It’s kind of hard to believe but it already has been five years since my friend/neighbor Tina drafted me onto the Board of Directors for her 501(c)(3) non-profit organization Mission Health & Education in Communities & Congo (or MiHEC for short).
MIHEC’s mission is to reduce social injustice and poverty, to improve health, and to enhance availability of education for vulnerable communities—particularly in the Democratic Republic of the Congo, which is one of the world’s most impoverished countries. It also happens to be the African country where Tina and her husband Ben were born and had grown up in, explaining why this cause is near and dear to Tina’s heart.

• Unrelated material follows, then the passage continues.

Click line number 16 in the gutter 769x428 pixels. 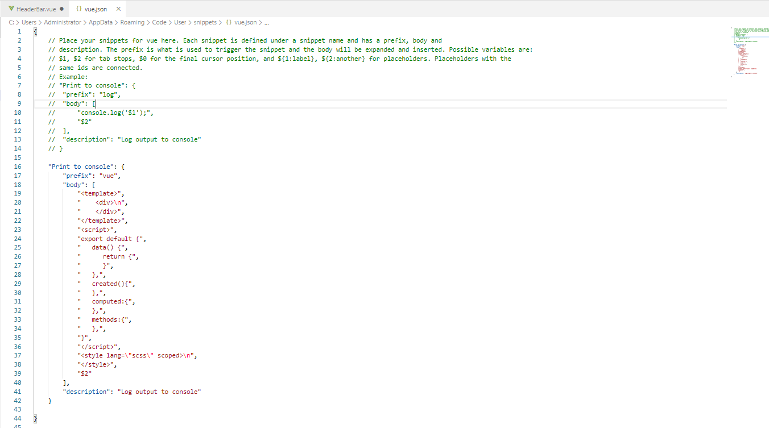(17, 166)

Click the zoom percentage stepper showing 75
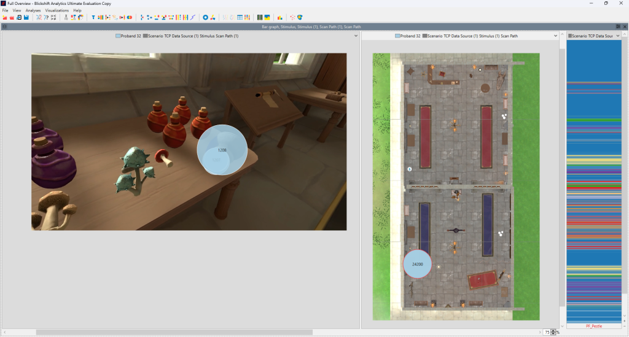(x=553, y=332)
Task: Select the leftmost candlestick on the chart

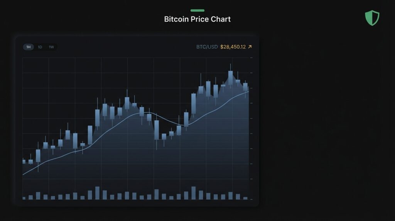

Most of our efforts in recent years have focused on collecting donations of medical, school, and children’s supplies and shipping them to hospitals and orphanages in the DRC. To spread word and build support for this cause, in April 2018 we hosted a couple of free presentations as part of the the Poudre Library District’s International Night Series. We held the first one at the Old Town Library and the second one at the Council Tree Library, both in Fort Collins, Colorado.
My part in the event was to present interesting facts, history, and trivia about the DRC. Due to being ridiculously busy with at least a half-dozen other high-level commitments, I actually outsourced the research of such information to my friend Mel, and then pieced together a PowerPoint presentation. This saved myself a few hours of work and I think Mel did a great job of finding the information I wanted.
Then, it was showtime. Amber, being the super sweet woman that she is, came to watch and support me during the presentation. Ben—Tina’s husband—took video, so you can watch it below and learn a few things about the Democratic Republic of Congo yourself.
I was pleased with how the presentation went when it was all said and done. A couple people came up afterwards and generously remarked that it was “impressive,” but the nicest compliment came from Amber.
“You did so well,” she said. “You walked around the stage, you made people laugh and didn’t need notes. There were times I was wondering ‘how is he remembering all those numbers? Is he reading them from somewhere?'” (I was not; I just happen to have a good memory when it comes to numbers and statistics.)
I had a good time giving the presentation and it seemed like the audience enjoyed it as well. We may be giving a few more of these presentations in addition to holding donation drives and even an African fashion show (2019, probably).